$N_2\left(g\right)$ and $H_2\left(g\right)$ are taken in a vessel in mass ratio of  $7:1$. The only reaction  $N_2+2H_2\rightleftharpoons N_2{H}_4\left(g\right)$ occurs. Pressure due to  $N_2{H}_4$ at equilibrium is $0.2$ times of total pressure. Then at equilibrium, which of the following is not true.

Equilibrium of N₂ + 2H₂ ⇌ N₂H₄

Statement: “All the reactants are completely converted — no N₂ or H₂ remain at equilibrium.”

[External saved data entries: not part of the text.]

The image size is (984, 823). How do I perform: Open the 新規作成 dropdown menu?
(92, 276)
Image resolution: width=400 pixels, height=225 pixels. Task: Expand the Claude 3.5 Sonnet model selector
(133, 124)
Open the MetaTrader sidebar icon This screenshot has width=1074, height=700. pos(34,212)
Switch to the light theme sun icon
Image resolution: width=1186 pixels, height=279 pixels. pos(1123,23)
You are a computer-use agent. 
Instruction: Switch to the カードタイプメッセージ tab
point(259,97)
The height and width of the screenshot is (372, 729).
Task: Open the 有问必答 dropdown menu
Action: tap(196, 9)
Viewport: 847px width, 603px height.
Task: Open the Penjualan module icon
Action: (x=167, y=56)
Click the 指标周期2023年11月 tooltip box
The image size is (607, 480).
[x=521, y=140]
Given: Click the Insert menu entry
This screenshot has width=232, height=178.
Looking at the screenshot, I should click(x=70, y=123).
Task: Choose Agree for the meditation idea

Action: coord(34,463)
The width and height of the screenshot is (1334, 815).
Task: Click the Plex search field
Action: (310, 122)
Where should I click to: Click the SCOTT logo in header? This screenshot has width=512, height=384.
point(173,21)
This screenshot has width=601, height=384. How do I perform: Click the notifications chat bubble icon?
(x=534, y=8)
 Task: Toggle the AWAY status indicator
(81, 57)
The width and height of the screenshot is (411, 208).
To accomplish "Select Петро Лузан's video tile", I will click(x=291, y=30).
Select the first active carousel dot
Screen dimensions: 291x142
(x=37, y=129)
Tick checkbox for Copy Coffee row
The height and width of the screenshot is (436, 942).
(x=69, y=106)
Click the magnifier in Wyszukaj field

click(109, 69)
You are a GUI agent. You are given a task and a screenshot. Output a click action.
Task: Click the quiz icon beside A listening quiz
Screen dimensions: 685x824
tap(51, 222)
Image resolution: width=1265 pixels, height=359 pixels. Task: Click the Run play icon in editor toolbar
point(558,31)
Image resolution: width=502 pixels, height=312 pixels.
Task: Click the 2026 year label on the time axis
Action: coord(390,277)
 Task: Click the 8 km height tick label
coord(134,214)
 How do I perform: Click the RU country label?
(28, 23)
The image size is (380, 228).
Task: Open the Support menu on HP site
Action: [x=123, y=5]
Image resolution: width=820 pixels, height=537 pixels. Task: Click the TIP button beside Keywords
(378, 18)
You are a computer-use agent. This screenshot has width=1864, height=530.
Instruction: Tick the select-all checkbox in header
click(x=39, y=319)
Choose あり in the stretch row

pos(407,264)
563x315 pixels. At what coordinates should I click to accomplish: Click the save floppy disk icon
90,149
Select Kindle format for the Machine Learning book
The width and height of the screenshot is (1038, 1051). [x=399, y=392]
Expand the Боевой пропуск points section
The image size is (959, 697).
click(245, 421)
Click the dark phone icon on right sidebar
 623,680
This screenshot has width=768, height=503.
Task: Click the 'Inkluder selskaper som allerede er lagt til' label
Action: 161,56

Take 1 mol N₂ and 2 mol H₂ (mass ratio 7:1 → mole ratio 1:2).
Let extent of reaction = ξ.
At equilibrium:
N₂ = 1 − ξ
H₂ = 2 − 2ξ
N₂H₄ = ξ
Total moles = 3 − 2ξ

Given partial pressure of N₂H₄ = 0.2 of total pressure → mole fraction:

ξ / (3 − 2ξ) = 0.2
Solve: ξ = 3/7 ≈ 0.4286

So at equilibrium:

N₂ = 1 − 3/7 = 4/7 (not zero)
H₂ = 2 − 6/7 = 8/7 (not zero)
N₂H₄ = 3/7

Conclusion: N₂ and H₂ are not completely consumed. The statement is false.